The life of a businessman is not easy. It seems to be invigorating, independent, and a gateway to earn lots of wealth. But on the other side, it is not an envious picture. Entrepreneurs are on their toes all the time, dealing with multiple challenges at the same time.
They need to be hard-working, showing a lot of courage, demonstrating patience, and taking many risks. Yet many brave people opt for starting or running their businesses rather than settling for easy and steady employment.
Every great entrepreneur or front player of a successful organization will tell you that it is not an easy thing, and higher purposes and matchless passion drive them. Without such hearty notions, any sane man would not dive into this battle. In addition to such passion, it also requires technical expertise and business acumen to keep the ship afloat.
Business owners need to deal with external pressures like consumer behaviour, economic turmoil, etc. and manoeuvre accordingly. Similarly, there are many internal matters they have to deal with, like sales, manufacturing, human resources, supply chain, etc.
All of them are separate domains and departments and consists of depth of their own. Any major lapse in judgment or decision making would significantly deter business progress and development.
Similarly, one of the biggest drivers of business growth and success for an organization is finance. Finance is a crucial department just like other departments. But it is the one that drives other functions, or in other words, every department is dependent on the finance department’s direction. And it also deals with external statutory and monetary authorities.
It aligns the business as per their stated policies, for example, conducting audits or provides detailed business plans to complete small business loan requirements. Usually, business owners are directly involved in the financial matters with CFO or Head of Finance to manage the hypersensitive matters of the business.
Unlike other domains of the business, financial decisions impact the business activities and its pertaining future directly, and it affects or improves the bottom line of the business in a quick time. Therefore, a business must make financial decisions with careful considerations that ensure the success of the business altogether.
Let’s explore some of the financial considerations and decisions required to lead businesses towards success.
Table of Contents
No business can operate and attain growth without a clear understanding of their business model. The business model includes revenue generation mechanism from the product or service you offer, revenue model, target customer base, product categorization, departmental budgets, etc. It allows companies to have a clear direction for the period to focus on the operations and not to dwell again and again for the strategic part.
Once the business model is identified, successful organizations revisit their business model either in 2-3 years or in case of any major shift in the industry or unexpected event in which business can’t be run as per the norms. In the business studies and market realities, it is said that the success of any product or idea relies massively on its business model and planning.
Also Read: 7 Steps To Open Your Online Business
The personnel of the finance department is crucial for organizational success, especially the finance manager. All the financial decisions are made based on financial and managerial information prepared and provided by the finance personnel.
Any lapse in preparation or provision of such information can seriously affect the quality or direction of decisions made by the senior members of the organizations. Similarly, wrong decisions regarding capital investment or capital financing by finance managers can also lead the organization towards adverse scenarios or even bankruptcy.
This is why companies design strict and comprehensive recruitment criteria for the hiring of finance personnel. And in most of the countries, the finance managers are required to be a certified chartered accountant as per the local accounting and finance bodies to ensure professionalism and quality standards of services.

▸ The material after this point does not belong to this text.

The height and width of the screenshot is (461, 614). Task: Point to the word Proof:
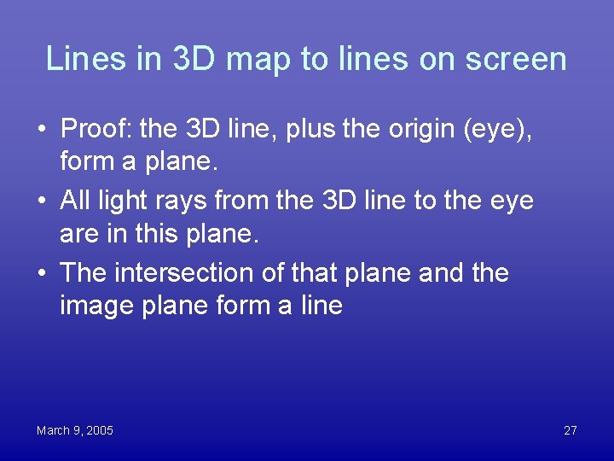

Just like medical tests of a human body reveal the true condition of the health. Similarly, accounting ratios and financial statements carry real insight into a business’s financial health. To operate effectively and grow exponentially, periodic analysis of regularly maintained accounting ratios is required.
Accounting Ratios provide insights into a company’s liquidity, profit margins, debt to equity ratios, etc. Successful companies regularly analyze these ratios and decide their line of action in the light of such analysis.
Similarly, financial statements provide details of the company’s financial position and financial performance. Along with finance managers, business people analyze their business and also use financial statements to compare their performance with the competitors and the economic climate of the industry.
These financial statements and underneath analysis determine the company’s position in negotiations with banks for financing, taxation allowances or rebates, etc.
It’s a piece of timeless advice that we should always save for a rainy day. To ensure some safety for the times of unwanted emergencies or exigencies, companies allot and preserve some funds and reserve in the name of emergencies.
The amount depends on the size of the company and the magnitude of its operations, but typically it is around 3-6 months of operational expenses. Companies don’t save this fund in the form of cash or redundant asset, but keep it in the form of profit-generating assets with high liquidity.
To operate effectively, successful companies try and ensure to keep their finance cost as low as they can. Equity financing cost is higher as shareholders want dividends, plus they can influence the business decisions through voting rights.
Whereas debt financing is cheaper, and lenders only lend as per their limits and usually attach unwanted loan covenants. Therefore, it is not simple to devise an ideal financing ratio, and businesses always stay on the hunt to improve their financing ability, like trying to extend the payment period or prolong receivable period, etc.
As discussed in the beginning, the effectiveness of financial decisions is the make or break for any business. And successful businesses keep a closer eye on such matters to ensure smooth execution and consistent growth of the organization.